Page text:
Image Map

Bed, Bitch & Beyond: No Sex, Please, We're Sex-Positive Feminists

 

I wanted to let readers get the last word on the "Is No Sex Sex-Positive" post--between Bitch, Facebook, Harpyness and e-mails I received, it was clear that everyone had an opinion about not having sex, and why/whether conscious celibacy is an inherently feminist or sex-positive decision. Once again, people thought of aspects to the debate that I hadn't, including discussion of non-intercourse sex acts and asexuality.

There was much back-and-forth over what constituted "sex" and "being sexual." What about all that fun non-penetrative stuff? Are you really celibate if you're giving/receiving oral sex? How about mutual masturbation? Not only do those things carry little to no risk of STI transmission or pregnancy, but a couple commenters made the point that they tend to be underappreciated over once hetero couples move on to p-in-v intercourse.

There is a whole range of things you can do that have much lower risks of STI's (because almost nothing is 100% absolute) and no risk of pregnancy and can allow you to express yourself sexually with someone else without the possible consequences of sex. We skip over this whole phase of the relationship once we started having sex, and frankly, that sucks.

I decided for a while to stop having penetrative sex, and discussed it with my gay male roommate, who had an HIV positive partner. We talked about how much fun our "no sex" sex lives were. We had to be so much more creative, and we ended our nights sweaty, exhausted and satisfied. Where are these nights in those STI prevention talks and those wait until marriage lectures?

This reminded me of an awkward but useful conversation with my own mother, when I was a high school sophomore. When discussing sex and boys, MamaSharper counseled me that sex is risky but "hands are fun." At the time I remember turning red and thinking "OMG, my mom just told me it's okay to get fingerbanged!" But in retrospect, it was some good advice. I wish some of the "abstinence only" dictators would encourage safe, non-penetrative sexual exploring, but I'm not holding my breath; their problem seems to be with any and all expressions of normal sexual urges and curiosity.
Another commenter pointed out that our own hands (or a vibrator or cucumber or pulsing showerhead) can be fun--and sex-positive-- too:

I would also like to bring up the question whether some people's views of celibacy includes masturbation or not. I think a healthy body image and self exploration is a necessary for women who want to be informed and enjoy their sexuality, and i've just wondered at the amount of celibate or proclaimed abstinent people that masturbate. Exploring your sexuality and embracing it, whether or not you're having it with a partner, is definitely a part of the sex positive feminist movement right?

I am 1000% in agreement on this. As I said in the post, my own experiences with masturbation were a big part of the reason I approached penetrative sex with a positive, but unhurried attitude. I think that if you enjoy and appreciate your own body, you have a knowledge and confidence about your sexuality that benefits you in all kinds of ways, whether you're having partnered sex or not.

Dataset:

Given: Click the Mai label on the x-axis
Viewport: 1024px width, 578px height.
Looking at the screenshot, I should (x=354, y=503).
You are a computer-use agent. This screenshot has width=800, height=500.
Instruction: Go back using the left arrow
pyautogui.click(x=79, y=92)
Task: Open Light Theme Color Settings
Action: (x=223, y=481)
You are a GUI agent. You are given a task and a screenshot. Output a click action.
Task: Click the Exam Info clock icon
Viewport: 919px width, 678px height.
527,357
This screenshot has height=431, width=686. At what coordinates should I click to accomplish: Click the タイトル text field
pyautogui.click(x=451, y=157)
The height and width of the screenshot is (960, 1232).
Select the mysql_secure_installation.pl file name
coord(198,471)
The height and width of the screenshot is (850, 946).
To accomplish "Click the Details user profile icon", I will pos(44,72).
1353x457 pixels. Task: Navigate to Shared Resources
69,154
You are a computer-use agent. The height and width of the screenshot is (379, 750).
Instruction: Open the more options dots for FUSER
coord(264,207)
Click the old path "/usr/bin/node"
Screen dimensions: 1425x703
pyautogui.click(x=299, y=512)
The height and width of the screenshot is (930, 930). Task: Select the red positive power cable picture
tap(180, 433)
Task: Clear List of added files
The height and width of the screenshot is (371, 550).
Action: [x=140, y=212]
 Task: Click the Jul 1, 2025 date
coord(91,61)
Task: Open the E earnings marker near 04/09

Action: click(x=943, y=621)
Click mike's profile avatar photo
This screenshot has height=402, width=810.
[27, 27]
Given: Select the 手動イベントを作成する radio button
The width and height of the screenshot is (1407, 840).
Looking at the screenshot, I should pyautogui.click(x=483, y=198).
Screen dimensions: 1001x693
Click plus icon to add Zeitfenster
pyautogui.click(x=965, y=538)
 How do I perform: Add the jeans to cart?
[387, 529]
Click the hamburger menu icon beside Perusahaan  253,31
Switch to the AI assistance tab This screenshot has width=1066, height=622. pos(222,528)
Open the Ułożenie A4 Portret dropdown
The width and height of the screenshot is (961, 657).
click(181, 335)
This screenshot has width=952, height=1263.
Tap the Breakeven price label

Problem requirements: Write the next part of the blog post on celibacy and sex-positive feminism, starting after its last sentence. The lines have no connection to the blog post on celibacy and sex-positive feminism.

Task result:
When former Surgeon General Jocelyn Elders was asked if promoting masturbation might be a good way to discourage riskier forms of sexual activity, she said, "I think that it is part of human sexuality, and perhaps it should be taught."

Obviously, she didn't mean that every student would get a vibrator and circle jerk with it in health class. But of course, some people interpreted it that way. The right wing lost its shit and Dr. Elders lost her job, which was a damn shame, because she was absolutely right in her thinking. Masturbation is a healthy part of human sexuality, and should be included in any discussion of sexual behavior, both for the celibate and the sexually active.

Another commenter pointed out that the post didn't address the issue of asexuality, i.e. women who do not experience sexual attraction or urges:

I am asexual and I do not believe that asexuality is abstinence, because (generally speaking) abstinence is refraining from indulging one's desire for sex - and if one doesn't have that desire in the first place...I just don't see it as the same thing and I don't like unnecessarily equating the two A-words when the "abstinence" one comes loaded with negative connotations.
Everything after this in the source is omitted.